● Given task:
Copy the part of the material that begins with the line containing "The image size is (954, 1000)." and ends with the line containing "Action: (143, 418)", both lines included, reproducing every line without change.

● Entries:
########################################
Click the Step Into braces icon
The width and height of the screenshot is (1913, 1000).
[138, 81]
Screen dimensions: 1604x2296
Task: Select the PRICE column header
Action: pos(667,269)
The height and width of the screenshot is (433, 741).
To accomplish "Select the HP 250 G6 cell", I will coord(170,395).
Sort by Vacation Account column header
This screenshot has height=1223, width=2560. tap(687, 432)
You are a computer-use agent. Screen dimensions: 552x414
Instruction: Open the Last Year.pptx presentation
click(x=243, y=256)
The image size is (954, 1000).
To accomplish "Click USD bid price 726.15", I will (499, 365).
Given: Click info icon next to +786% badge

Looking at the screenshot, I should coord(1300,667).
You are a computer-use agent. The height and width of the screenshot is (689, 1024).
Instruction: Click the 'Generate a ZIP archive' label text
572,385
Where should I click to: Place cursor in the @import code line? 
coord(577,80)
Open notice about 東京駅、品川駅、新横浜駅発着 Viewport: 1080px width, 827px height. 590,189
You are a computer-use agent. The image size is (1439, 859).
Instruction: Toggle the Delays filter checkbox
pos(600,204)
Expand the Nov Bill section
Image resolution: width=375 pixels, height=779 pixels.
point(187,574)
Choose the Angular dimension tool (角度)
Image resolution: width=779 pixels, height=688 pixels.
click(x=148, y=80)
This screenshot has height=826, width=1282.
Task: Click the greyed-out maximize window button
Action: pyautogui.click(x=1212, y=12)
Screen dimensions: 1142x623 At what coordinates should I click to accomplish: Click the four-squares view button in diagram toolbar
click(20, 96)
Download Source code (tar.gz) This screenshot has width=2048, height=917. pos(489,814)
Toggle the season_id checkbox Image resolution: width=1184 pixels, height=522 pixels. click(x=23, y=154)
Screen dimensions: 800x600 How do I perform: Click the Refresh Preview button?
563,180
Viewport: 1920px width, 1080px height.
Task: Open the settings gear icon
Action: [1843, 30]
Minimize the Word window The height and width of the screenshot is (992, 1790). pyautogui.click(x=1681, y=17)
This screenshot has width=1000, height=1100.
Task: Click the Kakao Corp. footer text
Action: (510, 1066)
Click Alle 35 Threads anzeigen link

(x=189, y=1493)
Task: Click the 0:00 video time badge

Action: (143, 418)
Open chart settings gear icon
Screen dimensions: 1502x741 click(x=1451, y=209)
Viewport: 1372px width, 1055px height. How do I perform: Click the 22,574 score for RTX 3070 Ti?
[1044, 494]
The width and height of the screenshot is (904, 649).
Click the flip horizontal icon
########################################
● Solution for this exercise:
The image size is (954, 1000).
To accomplish "Click USD bid price 726.15", I will (499, 365).
Given: Click info icon next to +786% badge

Looking at the screenshot, I should coord(1300,667).
You are a computer-use agent. The height and width of the screenshot is (689, 1024).
Instruction: Click the 'Generate a ZIP archive' label text
572,385
Where should I click to: Place cursor in the @import code line? 
coord(577,80)
Open notice about 東京駅、品川駅、新横浜駅発着 Viewport: 1080px width, 827px height. 590,189
You are a computer-use agent. The image size is (1439, 859).
Instruction: Toggle the Delays filter checkbox
pos(600,204)
Expand the Nov Bill section
Image resolution: width=375 pixels, height=779 pixels.
point(187,574)
Choose the Angular dimension tool (角度)
Image resolution: width=779 pixels, height=688 pixels.
click(x=148, y=80)
This screenshot has height=826, width=1282.
Task: Click the greyed-out maximize window button
Action: pyautogui.click(x=1212, y=12)
Screen dimensions: 1142x623 At what coordinates should I click to accomplish: Click the four-squares view button in diagram toolbar
click(20, 96)
Download Source code (tar.gz) This screenshot has width=2048, height=917. pos(489,814)
Toggle the season_id checkbox Image resolution: width=1184 pixels, height=522 pixels. click(x=23, y=154)
Screen dimensions: 800x600 How do I perform: Click the Refresh Preview button?
563,180
Viewport: 1920px width, 1080px height.
Task: Open the settings gear icon
Action: [1843, 30]
Minimize the Word window The height and width of the screenshot is (992, 1790). pyautogui.click(x=1681, y=17)
This screenshot has width=1000, height=1100.
Task: Click the Kakao Corp. footer text
Action: (510, 1066)
Click Alle 35 Threads anzeigen link

(x=189, y=1493)
Task: Click the 0:00 video time badge

Action: (143, 418)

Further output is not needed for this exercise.